> **WORK TO COMPLETE**:
Rewrite every line of the entries below, substituting "Tap" for "Click" each time it appears and changing nothing else. Leave the pictures out of your answer.

****************

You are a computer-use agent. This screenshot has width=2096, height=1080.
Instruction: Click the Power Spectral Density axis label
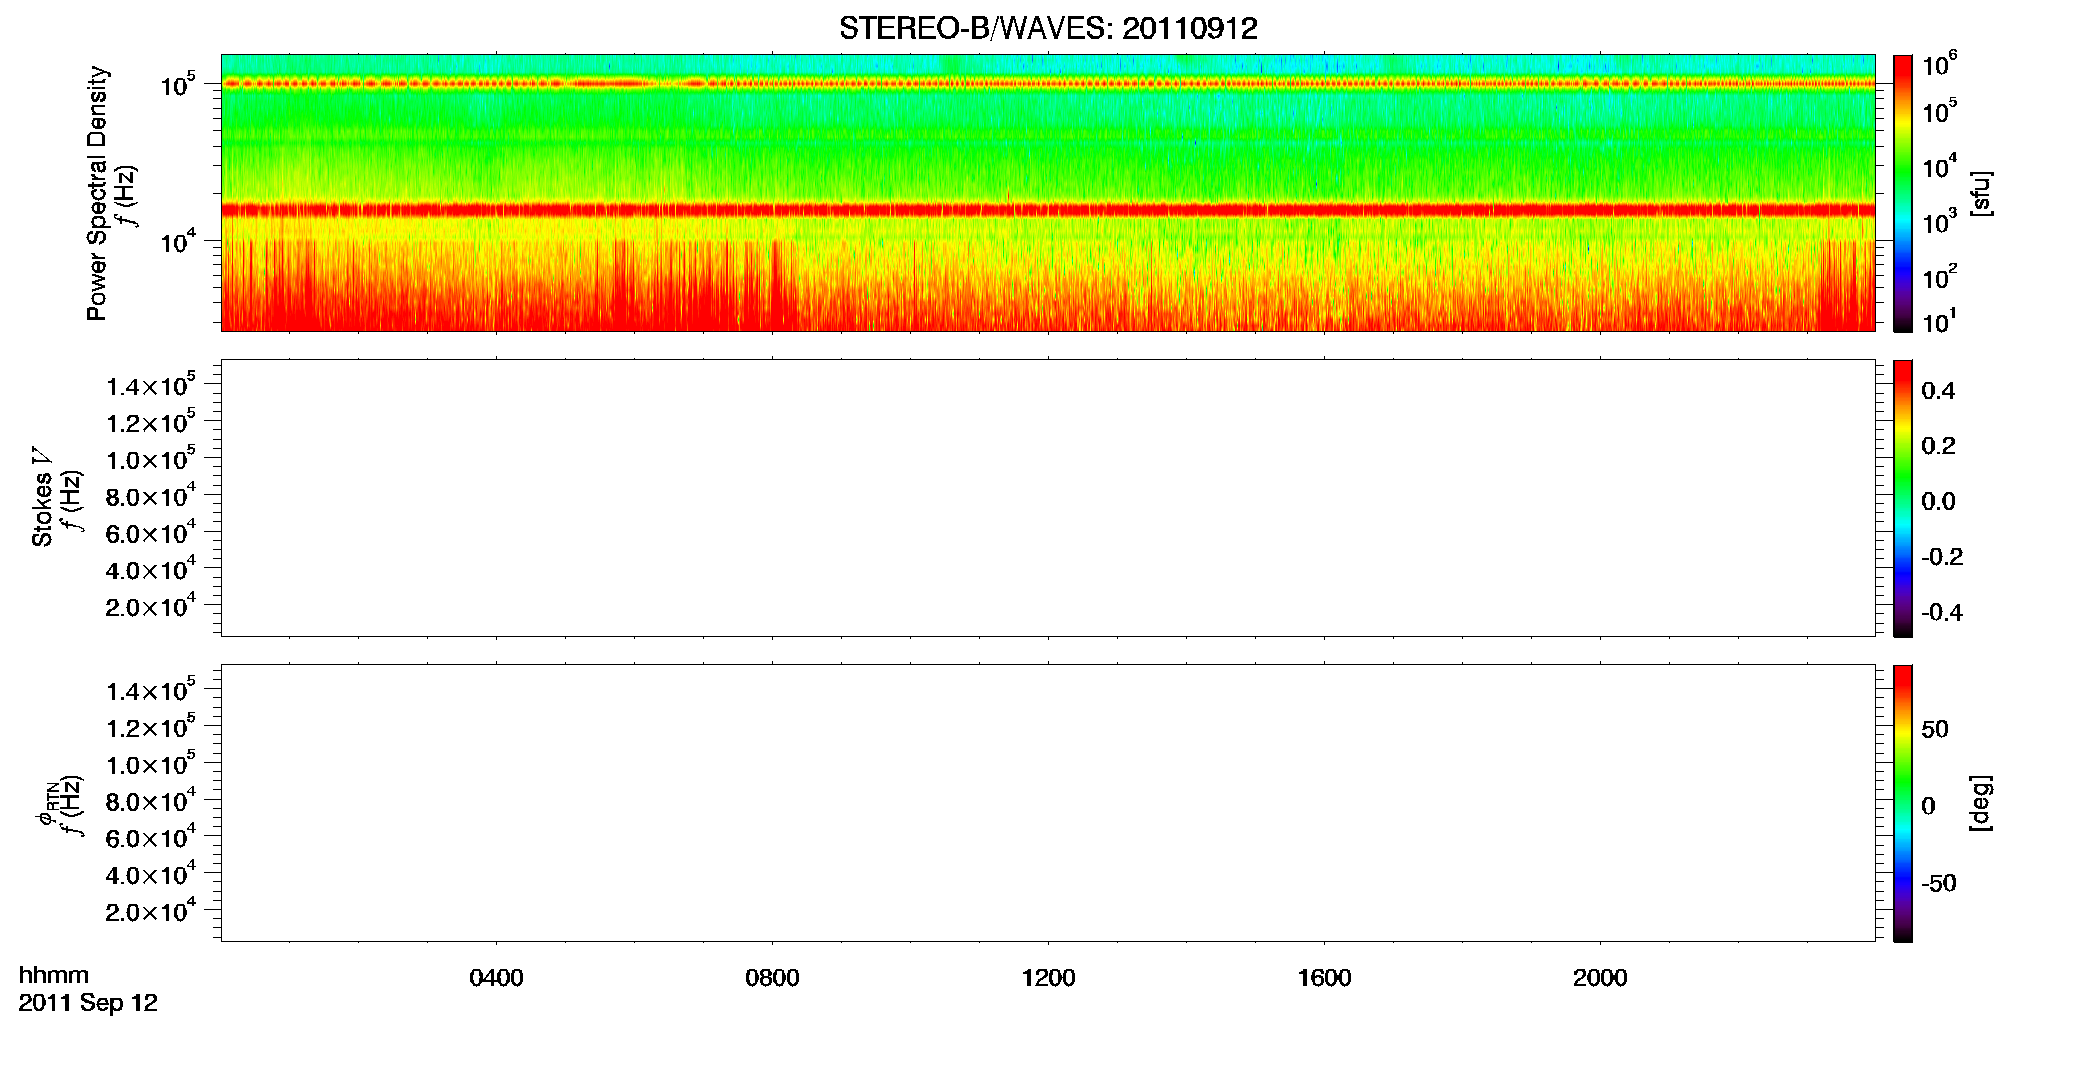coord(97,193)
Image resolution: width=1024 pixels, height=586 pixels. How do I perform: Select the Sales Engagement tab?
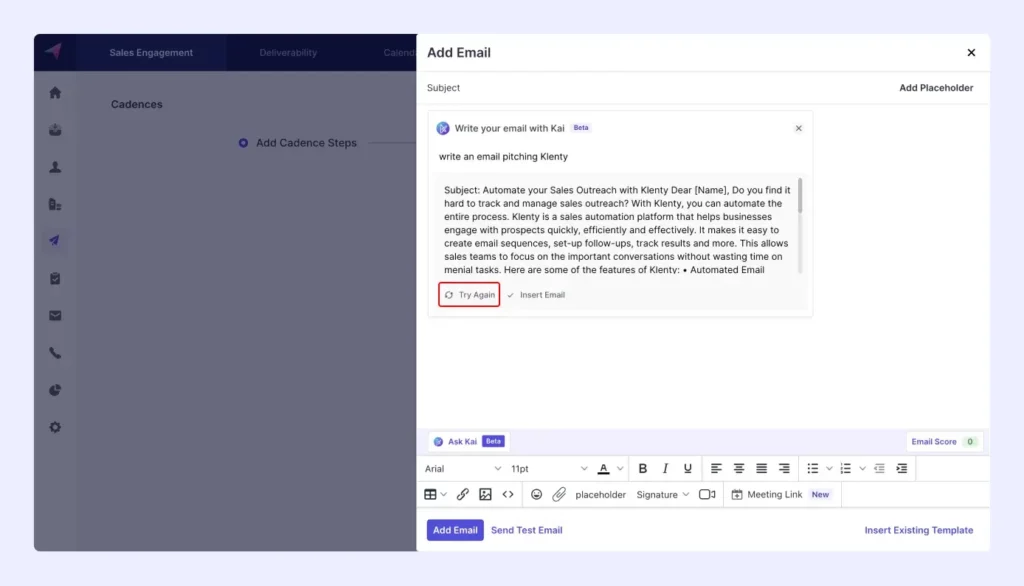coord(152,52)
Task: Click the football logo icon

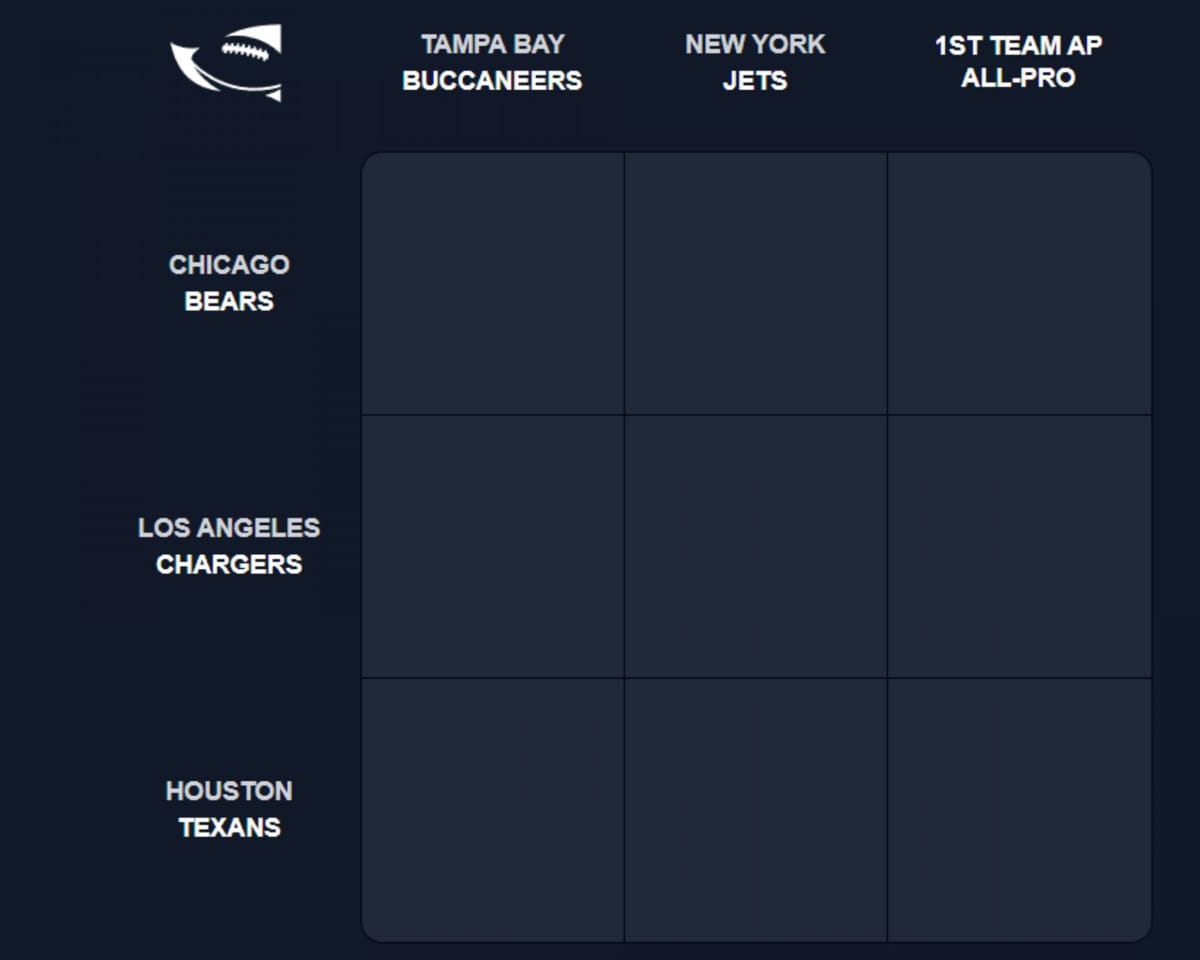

****************

> **ANSWER FOR THE TASK**:
You are a computer-use agent. This screenshot has width=2096, height=1080.
Instruction: Tap the Power Spectral Density axis label
coord(97,193)
Image resolution: width=1024 pixels, height=586 pixels. How do I perform: Select the Sales Engagement tab?
coord(152,52)
Task: Tap the football logo icon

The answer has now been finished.